__The exercise__:
Please substitute "screen capture" for every "screenshot" in the rows below and return them with nothing else changed.

[Items from a data source]
╔══

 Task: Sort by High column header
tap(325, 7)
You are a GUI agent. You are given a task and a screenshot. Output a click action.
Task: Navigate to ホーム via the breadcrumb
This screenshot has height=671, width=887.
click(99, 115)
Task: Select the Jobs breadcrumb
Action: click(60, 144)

╚══

__Task answer__:
 Task: Sort by High column header
tap(325, 7)
You are a GUI agent. You are given a task and a screen capture. Output a click action.
Task: Navigate to ホーム via the breadcrumb
This screen capture has height=671, width=887.
click(99, 115)
Task: Select the Jobs breadcrumb
Action: click(60, 144)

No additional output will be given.